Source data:
● ● ●

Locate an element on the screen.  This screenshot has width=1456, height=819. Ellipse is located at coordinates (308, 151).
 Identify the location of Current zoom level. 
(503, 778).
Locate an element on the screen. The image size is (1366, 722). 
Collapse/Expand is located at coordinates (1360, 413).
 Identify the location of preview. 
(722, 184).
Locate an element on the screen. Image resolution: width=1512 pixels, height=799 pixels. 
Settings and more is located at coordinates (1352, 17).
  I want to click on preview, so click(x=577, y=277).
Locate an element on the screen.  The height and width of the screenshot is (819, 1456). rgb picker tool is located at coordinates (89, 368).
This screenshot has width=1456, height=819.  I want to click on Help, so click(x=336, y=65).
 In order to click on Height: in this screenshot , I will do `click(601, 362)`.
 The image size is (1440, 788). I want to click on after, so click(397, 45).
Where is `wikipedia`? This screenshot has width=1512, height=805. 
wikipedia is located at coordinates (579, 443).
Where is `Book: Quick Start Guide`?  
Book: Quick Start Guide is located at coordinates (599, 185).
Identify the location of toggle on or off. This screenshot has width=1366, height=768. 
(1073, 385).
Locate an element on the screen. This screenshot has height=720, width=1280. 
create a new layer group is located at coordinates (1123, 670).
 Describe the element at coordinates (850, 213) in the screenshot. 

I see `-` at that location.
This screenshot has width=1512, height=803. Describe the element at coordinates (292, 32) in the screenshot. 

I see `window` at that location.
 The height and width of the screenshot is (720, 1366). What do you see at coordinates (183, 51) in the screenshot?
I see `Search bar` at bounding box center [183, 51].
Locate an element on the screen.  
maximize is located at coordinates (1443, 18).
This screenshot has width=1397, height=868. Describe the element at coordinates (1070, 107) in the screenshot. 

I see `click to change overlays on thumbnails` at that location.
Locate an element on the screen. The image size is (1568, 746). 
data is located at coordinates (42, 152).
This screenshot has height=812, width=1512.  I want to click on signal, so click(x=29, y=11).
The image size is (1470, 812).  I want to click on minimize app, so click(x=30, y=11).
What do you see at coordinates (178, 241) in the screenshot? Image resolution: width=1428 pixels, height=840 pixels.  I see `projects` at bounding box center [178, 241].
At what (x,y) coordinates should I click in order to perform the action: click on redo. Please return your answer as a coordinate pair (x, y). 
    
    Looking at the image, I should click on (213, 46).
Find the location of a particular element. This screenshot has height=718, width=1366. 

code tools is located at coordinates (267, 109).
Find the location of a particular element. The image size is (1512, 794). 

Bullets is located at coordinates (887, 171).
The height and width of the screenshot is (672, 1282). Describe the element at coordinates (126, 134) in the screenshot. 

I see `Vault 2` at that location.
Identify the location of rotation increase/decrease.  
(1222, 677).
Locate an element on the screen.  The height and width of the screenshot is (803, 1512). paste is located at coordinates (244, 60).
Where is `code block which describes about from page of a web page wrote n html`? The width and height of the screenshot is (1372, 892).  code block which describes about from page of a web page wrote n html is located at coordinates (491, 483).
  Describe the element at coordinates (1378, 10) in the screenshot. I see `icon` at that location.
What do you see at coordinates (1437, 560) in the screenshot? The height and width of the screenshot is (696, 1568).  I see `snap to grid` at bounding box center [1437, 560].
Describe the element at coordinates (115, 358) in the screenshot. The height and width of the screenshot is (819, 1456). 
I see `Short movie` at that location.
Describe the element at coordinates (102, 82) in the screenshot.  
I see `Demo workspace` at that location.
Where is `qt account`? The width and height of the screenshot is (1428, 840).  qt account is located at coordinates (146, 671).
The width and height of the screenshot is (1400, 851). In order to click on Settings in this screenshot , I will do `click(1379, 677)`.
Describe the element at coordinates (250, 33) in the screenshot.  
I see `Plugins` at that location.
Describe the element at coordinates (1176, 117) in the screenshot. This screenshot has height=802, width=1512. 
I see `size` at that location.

● ● ●

What the task asks:
Update every one of the rows above by swapping "Locate an element" for "Find an element", and leave everything else in them unchanged.

Final result:
Find an element on the screen.  This screenshot has width=1456, height=819. Ellipse is located at coordinates (308, 151).
 Identify the location of Current zoom level. 
(503, 778).
Find an element on the screen. The image size is (1366, 722). 
Collapse/Expand is located at coordinates (1360, 413).
 Identify the location of preview. 
(722, 184).
Find an element on the screen. Image resolution: width=1512 pixels, height=799 pixels. 
Settings and more is located at coordinates (1352, 17).
  I want to click on preview, so click(x=577, y=277).
Find an element on the screen.  The height and width of the screenshot is (819, 1456). rgb picker tool is located at coordinates (89, 368).
This screenshot has width=1456, height=819.  I want to click on Help, so click(x=336, y=65).
 In order to click on Height: in this screenshot , I will do `click(601, 362)`.
 The image size is (1440, 788). I want to click on after, so click(397, 45).
Where is `wikipedia`? This screenshot has width=1512, height=805. 
wikipedia is located at coordinates (579, 443).
Where is `Book: Quick Start Guide`?  
Book: Quick Start Guide is located at coordinates (599, 185).
Identify the location of toggle on or off. This screenshot has width=1366, height=768. 
(1073, 385).
Find an element on the screen. This screenshot has height=720, width=1280. 
create a new layer group is located at coordinates (1123, 670).
 Describe the element at coordinates (850, 213) in the screenshot. 

I see `-` at that location.
This screenshot has width=1512, height=803. Describe the element at coordinates (292, 32) in the screenshot. 

I see `window` at that location.
 The height and width of the screenshot is (720, 1366). What do you see at coordinates (183, 51) in the screenshot?
I see `Search bar` at bounding box center [183, 51].
Find an element on the screen.  
maximize is located at coordinates (1443, 18).
This screenshot has width=1397, height=868. Describe the element at coordinates (1070, 107) in the screenshot. 

I see `click to change overlays on thumbnails` at that location.
Find an element on the screen. The image size is (1568, 746). 
data is located at coordinates (42, 152).
This screenshot has height=812, width=1512.  I want to click on signal, so click(x=29, y=11).
The image size is (1470, 812).  I want to click on minimize app, so click(x=30, y=11).
What do you see at coordinates (178, 241) in the screenshot? Image resolution: width=1428 pixels, height=840 pixels.  I see `projects` at bounding box center [178, 241].
At what (x,y) coordinates should I click in order to perform the action: click on redo. Please return your answer as a coordinate pair (x, y). 
    
    Looking at the image, I should click on (213, 46).
Find the location of a particular element. This screenshot has height=718, width=1366. 

code tools is located at coordinates (267, 109).
Find the location of a particular element. The image size is (1512, 794). 

Bullets is located at coordinates (887, 171).
The height and width of the screenshot is (672, 1282). Describe the element at coordinates (126, 134) in the screenshot. 

I see `Vault 2` at that location.
Identify the location of rotation increase/decrease.  
(1222, 677).
Find an element on the screen.  The height and width of the screenshot is (803, 1512). paste is located at coordinates (244, 60).
Where is `code block which describes about from page of a web page wrote n html`? The width and height of the screenshot is (1372, 892).  code block which describes about from page of a web page wrote n html is located at coordinates (491, 483).
  Describe the element at coordinates (1378, 10) in the screenshot. I see `icon` at that location.
What do you see at coordinates (1437, 560) in the screenshot? The height and width of the screenshot is (696, 1568).  I see `snap to grid` at bounding box center [1437, 560].
Describe the element at coordinates (115, 358) in the screenshot. The height and width of the screenshot is (819, 1456). 
I see `Short movie` at that location.
Describe the element at coordinates (102, 82) in the screenshot.  
I see `Demo workspace` at that location.
Where is `qt account`? The width and height of the screenshot is (1428, 840).  qt account is located at coordinates (146, 671).
The width and height of the screenshot is (1400, 851). In order to click on Settings in this screenshot , I will do `click(1379, 677)`.
Describe the element at coordinates (250, 33) in the screenshot.  
I see `Plugins` at that location.
Describe the element at coordinates (1176, 117) in the screenshot. This screenshot has height=802, width=1512. 
I see `size` at that location.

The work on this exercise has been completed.